● Document segment

--

Infraorder of beetles

Cucujiformia is an infraorder of polyphagan beetles, representing most plant-eating beetles. Genetic studies have shown that the traditional superfamily "Cucujoidea" is not a single natural group, helping scientists better understand how "Cucujiformia" evolved. Rather transcriptomic evidence shows that Cucujiformia likely originated in the Permian, with major superfamily diversification during the Cretaceous time period, in connection with the rise of flowering plants.

The infraorder contains the seven superfamilies:
- Chrysomeloidea (~7 families including longhorn beetles and leaf beetles)
- Cleroidea (checkered beetles, bark-gnawing beetles and soft-winged flower beetles)
- Coccinelloidea (15 families, includes ladybirds and fungus beetles)
- Cucujoidea (~27 families)
- Curculionoidea (~8 families primarily consisting of weevils and also including snout beetles and bark beetles)
- Lymexyloidea (ship-timber beetles)
- Tenebrionoidea (formerly "Heteromera") (30 families including blister beetles and ant-like beetles)

==Clavicornia==
Clavicornia were a former order of beetles. The genera in it have been reassigned to the following families:

- Nitidulidae
- Cucujidae
- Cryptophagidae
- Latridiidae
- Coccinellidae

The name comes from the shape of the antennae (Latin cornum or horn) that looks like a club (Latin clava).

--

● Goal of the exercise
Reproduce the stretch of the Cucujiformia passage from "- Cleroidea (checkered" through "Cucujoidea (~27 families)", swapping "ladybirds" for "ladybugs".

Dataset entries
--

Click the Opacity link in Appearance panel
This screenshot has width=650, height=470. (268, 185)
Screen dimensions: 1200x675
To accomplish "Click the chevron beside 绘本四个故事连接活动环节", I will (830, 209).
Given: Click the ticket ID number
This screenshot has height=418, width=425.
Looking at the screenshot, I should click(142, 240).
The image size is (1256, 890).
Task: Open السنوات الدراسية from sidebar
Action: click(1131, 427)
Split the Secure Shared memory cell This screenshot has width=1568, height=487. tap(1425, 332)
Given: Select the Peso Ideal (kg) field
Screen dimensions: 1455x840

--

● Reply to the task
- Cleroidea (checkered beetles, bark-gnawing beetles and soft-winged flower beetles)
- Coccinelloidea (15 families, includes ladybugs and fungus beetles)
- Cucujoidea (~27 families)